▶ _Directions_:
Using the listing below, set down exactly the lines from the one that contains "This screenshot has height=219, width=479." through the one that contains "The width and", with no pictures.

▶ _Input data_:
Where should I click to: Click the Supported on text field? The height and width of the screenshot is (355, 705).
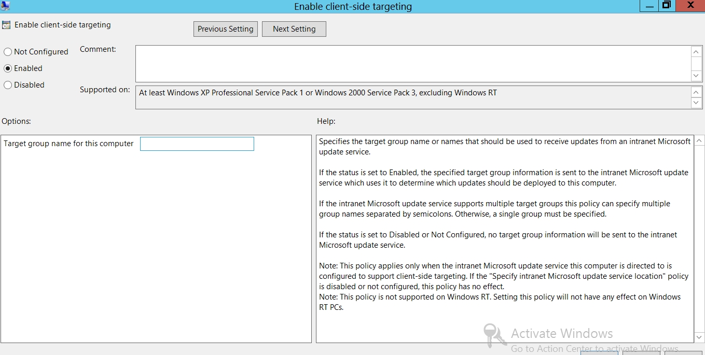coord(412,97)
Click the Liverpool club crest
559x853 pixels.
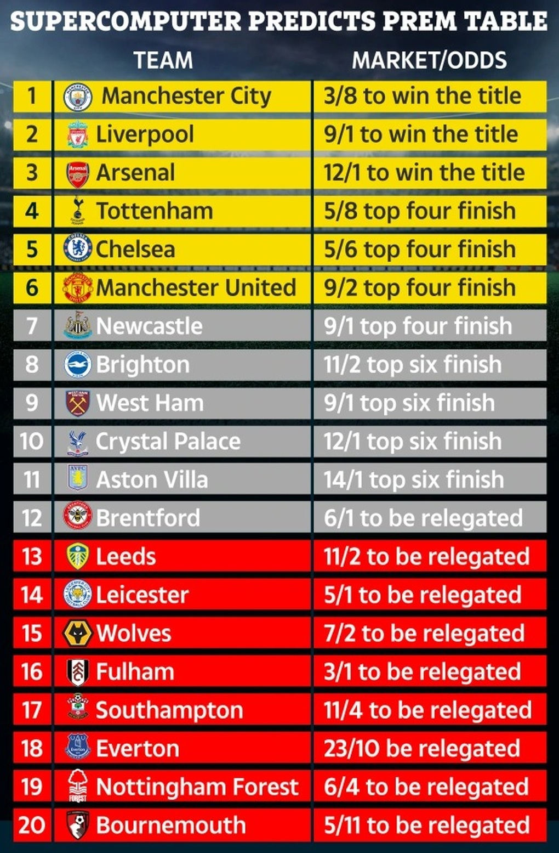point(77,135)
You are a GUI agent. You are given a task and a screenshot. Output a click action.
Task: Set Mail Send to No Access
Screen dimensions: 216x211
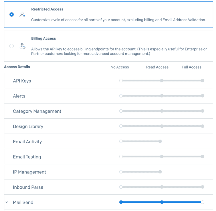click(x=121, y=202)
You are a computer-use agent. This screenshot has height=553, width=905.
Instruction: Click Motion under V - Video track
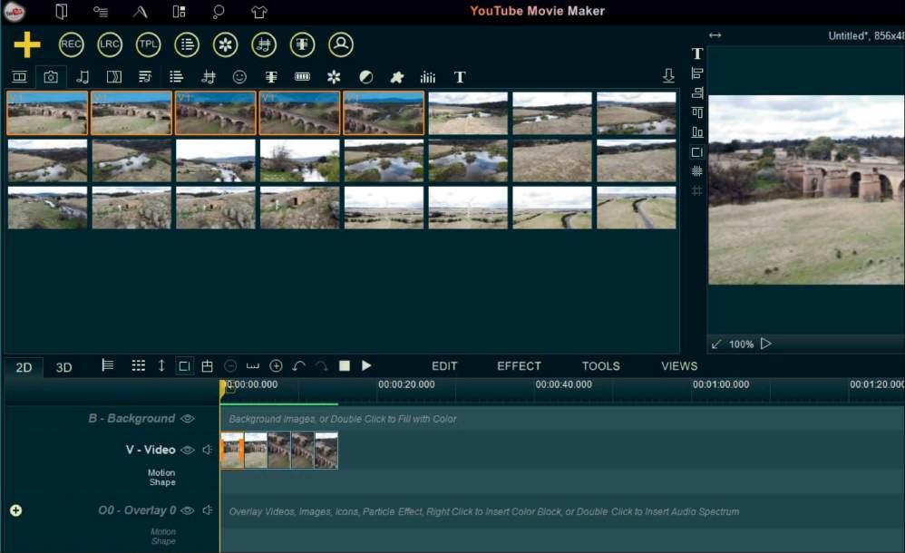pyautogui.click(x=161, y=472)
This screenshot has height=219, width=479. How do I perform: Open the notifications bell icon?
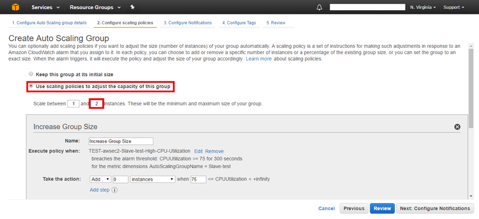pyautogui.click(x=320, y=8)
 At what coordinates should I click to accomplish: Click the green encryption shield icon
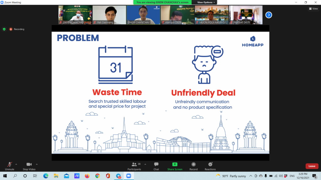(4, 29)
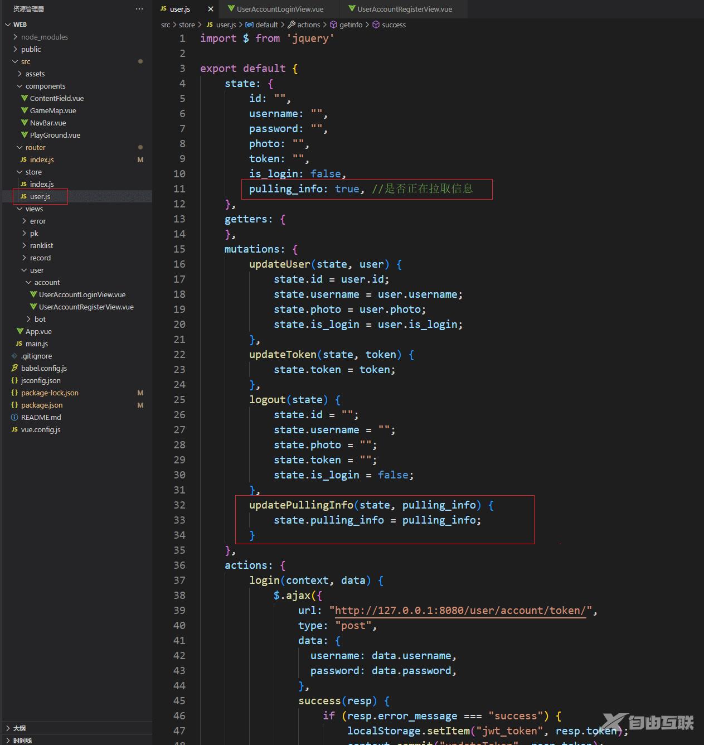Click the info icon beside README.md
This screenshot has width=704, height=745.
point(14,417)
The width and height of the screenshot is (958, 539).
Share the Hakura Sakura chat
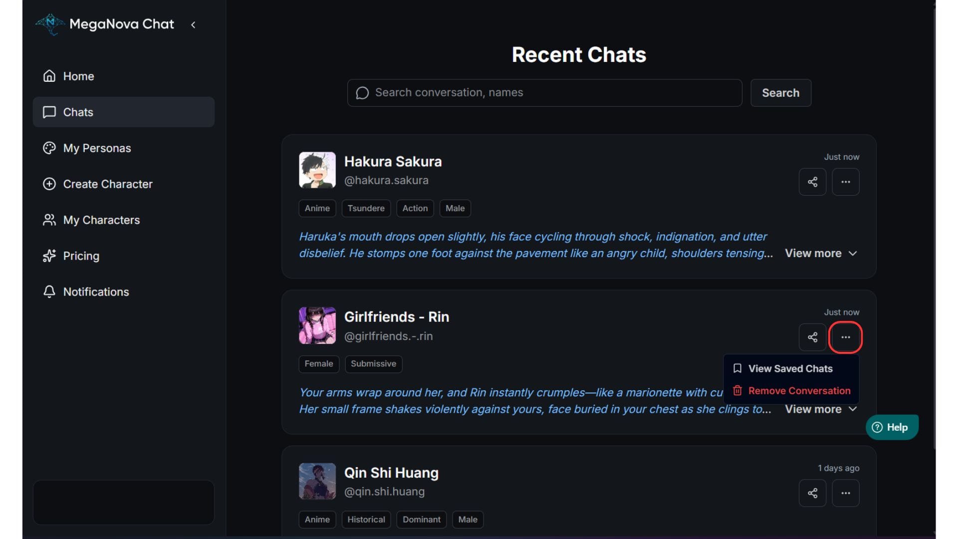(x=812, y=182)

--

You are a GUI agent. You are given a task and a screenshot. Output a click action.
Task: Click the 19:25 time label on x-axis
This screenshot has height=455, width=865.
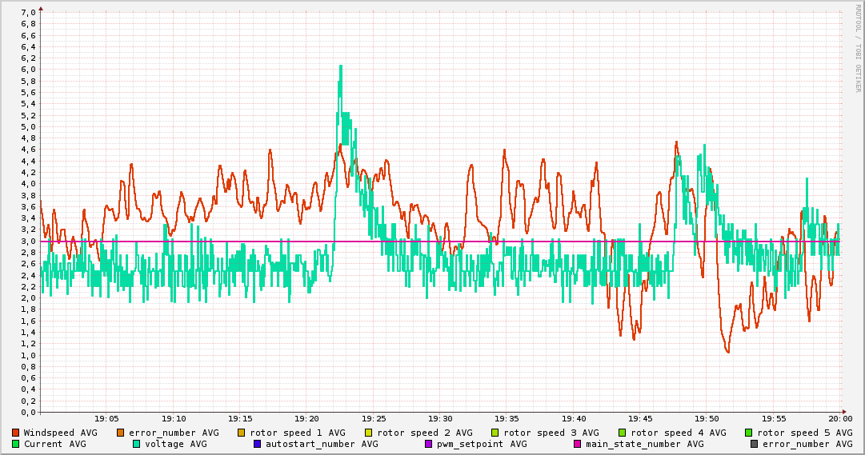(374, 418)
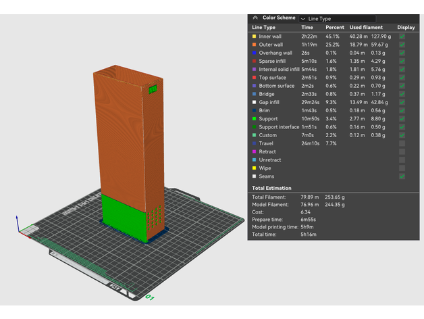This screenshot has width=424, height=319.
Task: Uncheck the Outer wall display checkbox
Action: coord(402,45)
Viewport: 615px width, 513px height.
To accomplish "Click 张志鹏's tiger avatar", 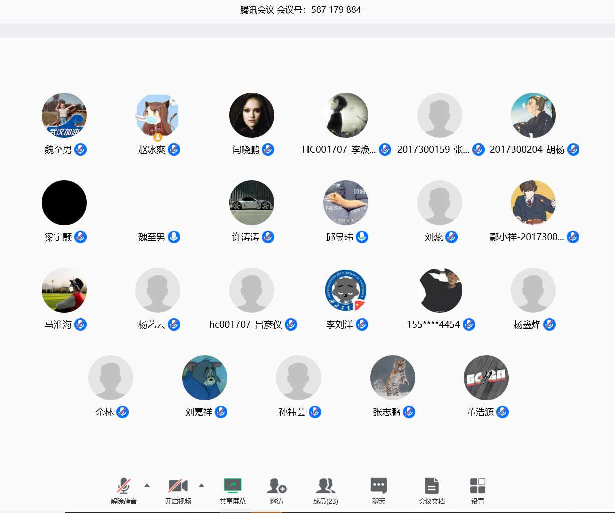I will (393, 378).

▶ _Task response_:
This screenshot has height=219, width=479. How do I perform: Open the notifications bell icon?
pyautogui.click(x=320, y=8)
 At what coordinates should I click to accomplish: Click the green encryption shield icon
(4, 29)
Click the info icon beside README.md
This screenshot has width=704, height=745.
point(14,417)
The width and height of the screenshot is (958, 539).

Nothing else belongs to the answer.